Exercise
Below are records; from the line containing "Where should I" through the very last line, output each line exactly. No pictures.

Collected data entries:
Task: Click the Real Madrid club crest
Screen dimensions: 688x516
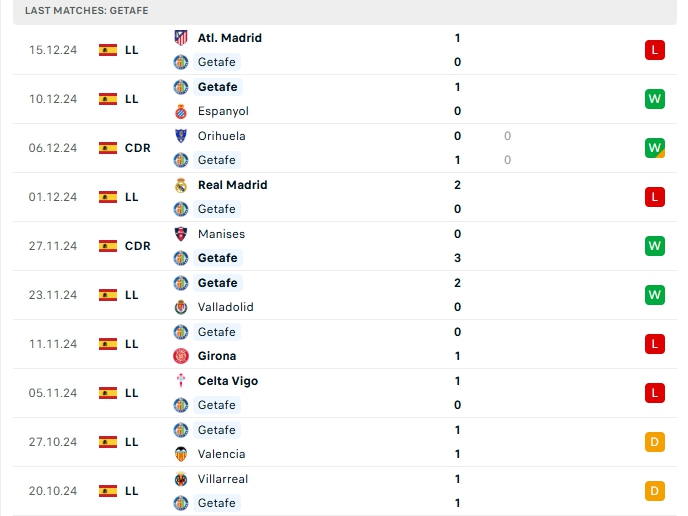Action: click(181, 185)
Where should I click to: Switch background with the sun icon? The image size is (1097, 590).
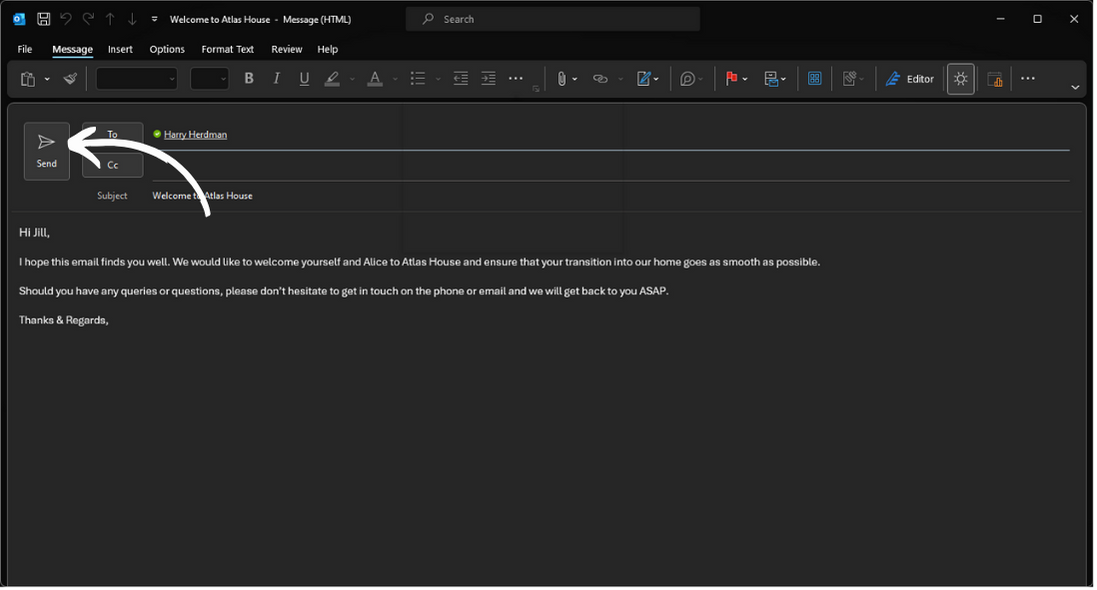click(961, 79)
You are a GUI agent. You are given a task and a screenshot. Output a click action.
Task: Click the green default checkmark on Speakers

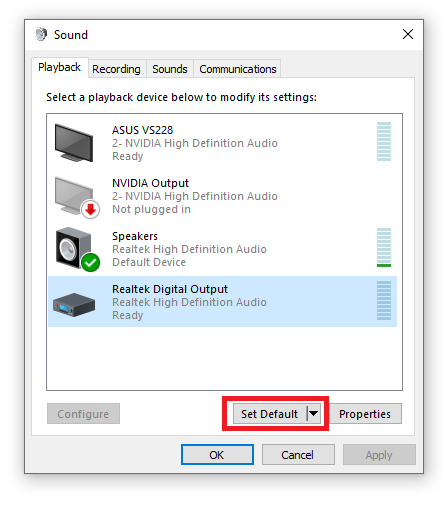91,263
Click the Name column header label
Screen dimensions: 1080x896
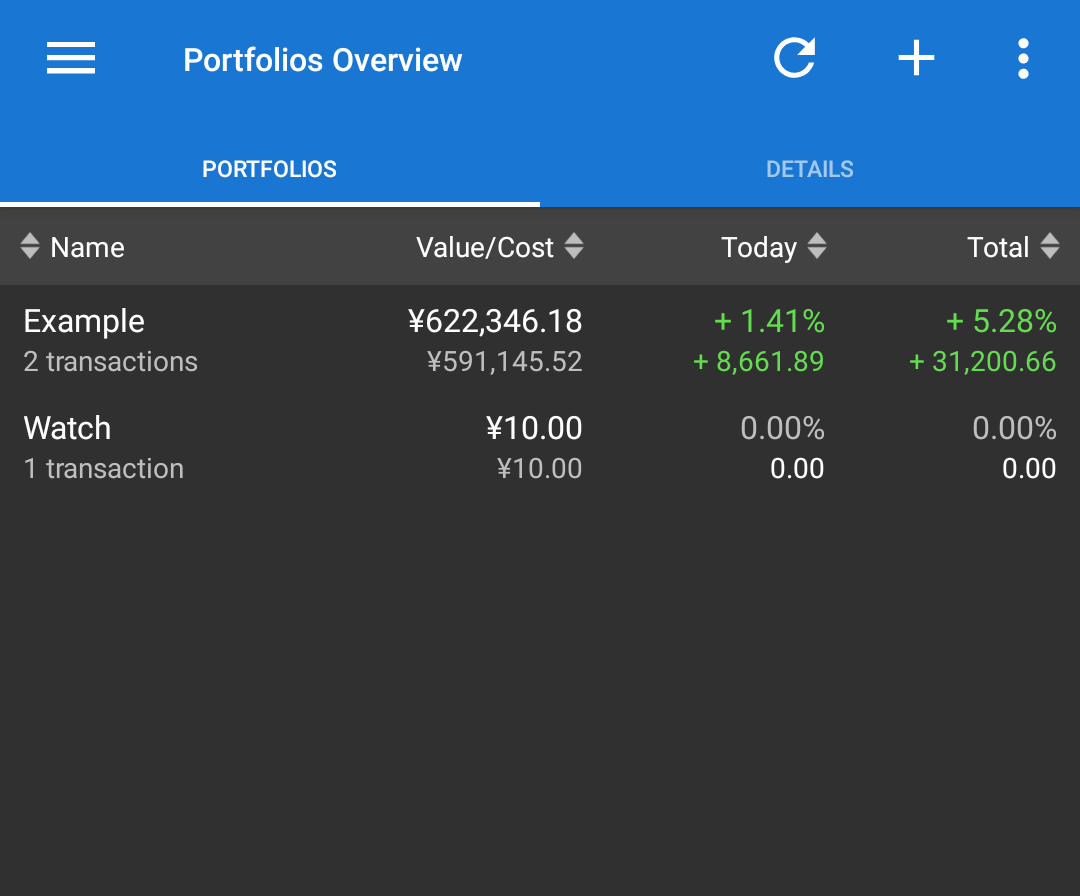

Solution for this task
Where should I click to: Switch background with the sun icon? The image size is (1097, 590).
click(961, 79)
You are a GUI agent. You are given a task and a screenshot. Output a click action.
Task: Click the green default checkmark on Speakers

91,263
Click the Name column header label
Screen dimensions: 1080x896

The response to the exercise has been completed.